# Parasite management



## lilipansy (Jul 19, 2019)

I see questions about this topic ALL the time and everyone has an opinion.  Some of the opinions given are scary to me especially because there are so many new people reading this stuff.  Here's what I've learned that have worked well for me.

Proper parasite management entails (a) understanding the different classes of dewormers available (i.e. the method in which they kill parasites), (b) knowing what type of worms you need to treat for and at what level (FEC), (c) understanding when and how to treat and (d) know how to evaluate the results.  Here's a great article on the subject: https://www.sheepandgoat.com/testresistance.

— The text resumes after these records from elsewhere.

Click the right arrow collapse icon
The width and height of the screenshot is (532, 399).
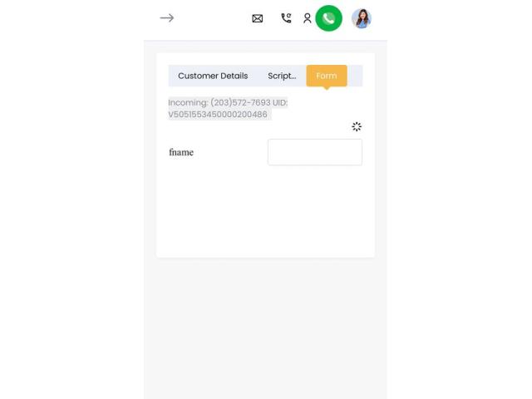coord(166,18)
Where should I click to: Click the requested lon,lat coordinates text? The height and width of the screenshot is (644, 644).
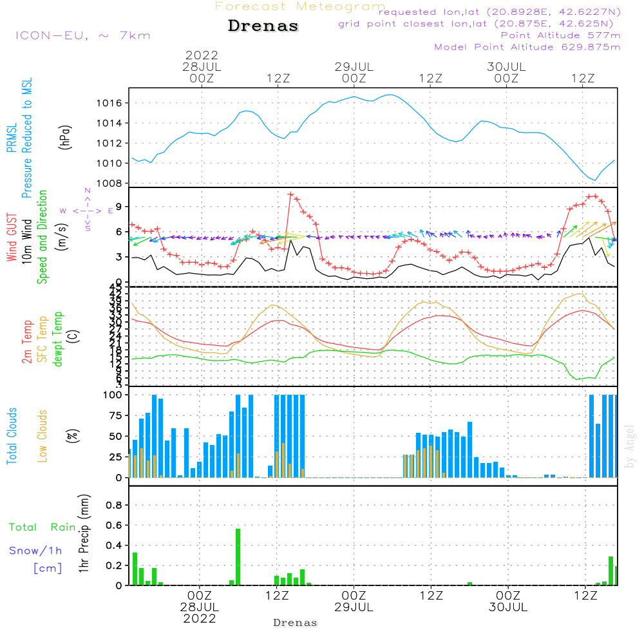click(x=499, y=12)
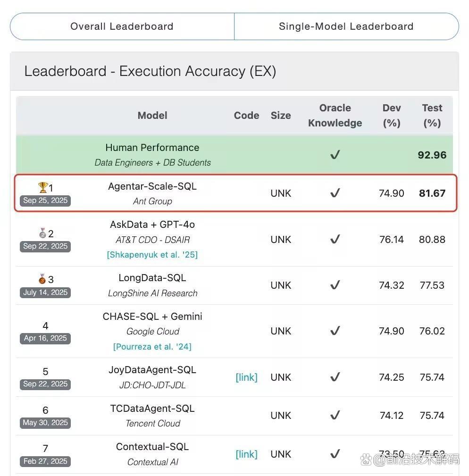Open JoyDataAgent-SQL code link
Viewport: 469px width, 476px height.
pos(246,377)
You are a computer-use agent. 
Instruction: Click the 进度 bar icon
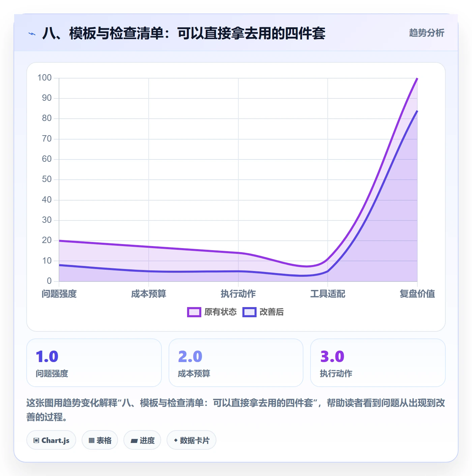[134, 441]
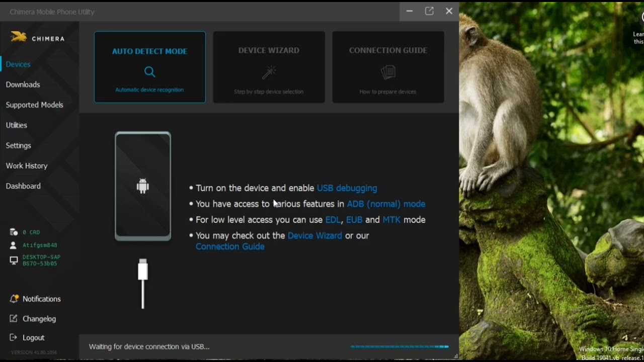644x362 pixels.
Task: Click the USB connection progress bar
Action: [x=399, y=346]
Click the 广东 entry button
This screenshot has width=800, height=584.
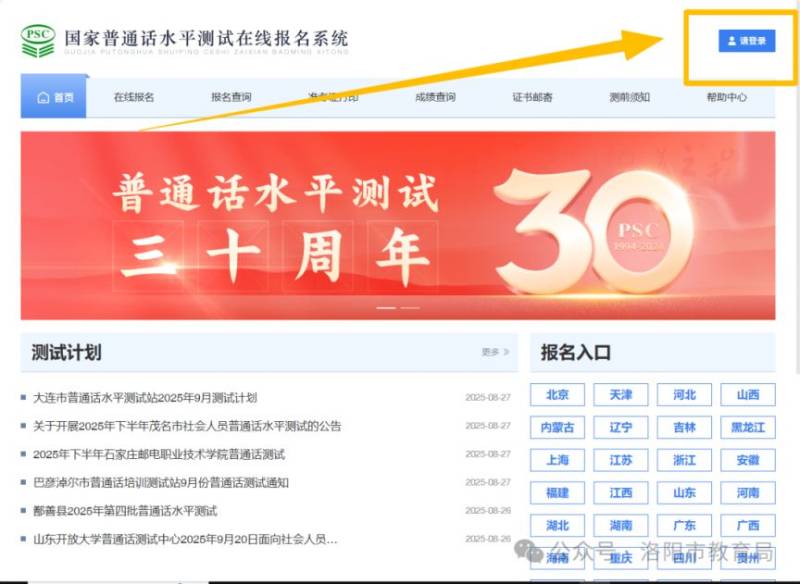coord(684,525)
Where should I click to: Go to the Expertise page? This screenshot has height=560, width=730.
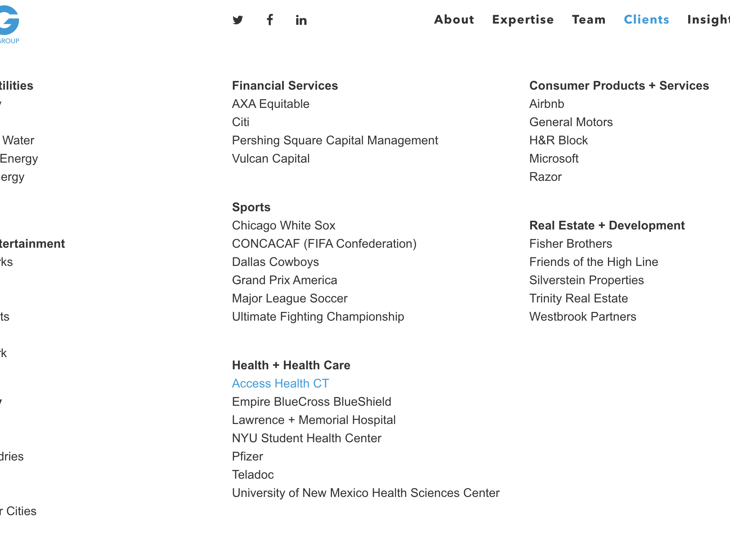[x=523, y=19]
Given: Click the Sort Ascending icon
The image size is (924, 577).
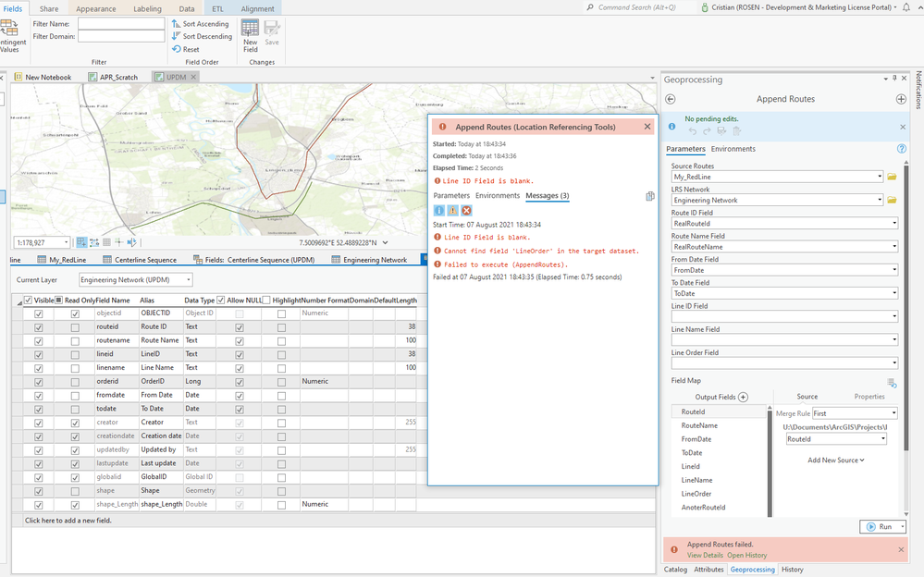Looking at the screenshot, I should pyautogui.click(x=177, y=24).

You don't just treat animals with 2 or 3 classes of deworming ALL the time (as I've seen suggested). That protocol is just for when the levels are sky high and you need the additional help. Doing so on a regular basis causes the dewormers to be ineffective quicker and leaves you without any recourse. Do fecal tests so you know what is affecting your animal and at what level. Do fecal test reduction test so you can evaluate the efficacy of your dewormer(s). Every region is different so what works for one are may not for another. Educate yourself so you can appropriately guide yourself on how to manage your herd.


----------



## The Old Ram-Australia (Jul 19, 2019)

G'day lilipansy,a very worthwhile post IMO.The other path we take is to select for "worm resistance",currently we run about 200 breeder ewes over 10 female breeds and 5 male breeds .The only time we mass drench is when we wean the lambs ,it's a broad spectrum + tape and we are moving toward this as being the only drench during their lifetime....T.O.R.


----------



## Baymule (Jul 19, 2019)

lilipansy said:


> I see questions about this topic ALL the time and everyone has an opinion.  Some of the opinions given are scary to me especially because there are so many new people reading this stuff.  Here's what I've learned that have worked well for me.
> 
> Proper parasite management entails (a) understanding the different classes of dewormers available (i.e. the method in which they kill parasites), (b) knowing what type of worms you need to treat for and at what level (FEC), (c) understanding when and how to treat and (d) know how to evaluate the results.  Here's a great article on the subject: https://www.sheepandgoat.com/testresistance.
> 
> You don't just treat animals with 2 or 3 classes of deworming ALL the time (as I've seen suggested). That protocol is just for when the levels are sky high and you need the additional help. Doing so on a regular basis causes the dewormers to be ineffective quicker and leaves you without any recourse. Do fecal tests so you know what is affecting your animal and at what level. Do fecal test reduction test so you can evaluate the efficacy of your dewormer(s). Every region is different so what works for one are may not for another. Educate yourself so you can appropriately guide yourself on how to manage your herd.



LIKE LIKE LIKE LIKE LIKE LIKE LIKE LIKE LIKE LIKE LIKE LIKE LIKE LIKE

I just started using fecal sample under a microscope. The results slammed me up against the wall. What I thought were healthy sheep are in fact, the wormiest of the bunch. Nothing like real truth staring back at me on a McMasters slide. I now have a cull list. A promising ewe lamb is on the slaughter list. Her count is high, as is her other family members going back to one of my original ewes. It will hurt to sell one of my first sheep, but if I keep her, even if I never keep her lambs, she will be in the flock, shedding worm eggs in the pastures. Farming makes one make tough decisions.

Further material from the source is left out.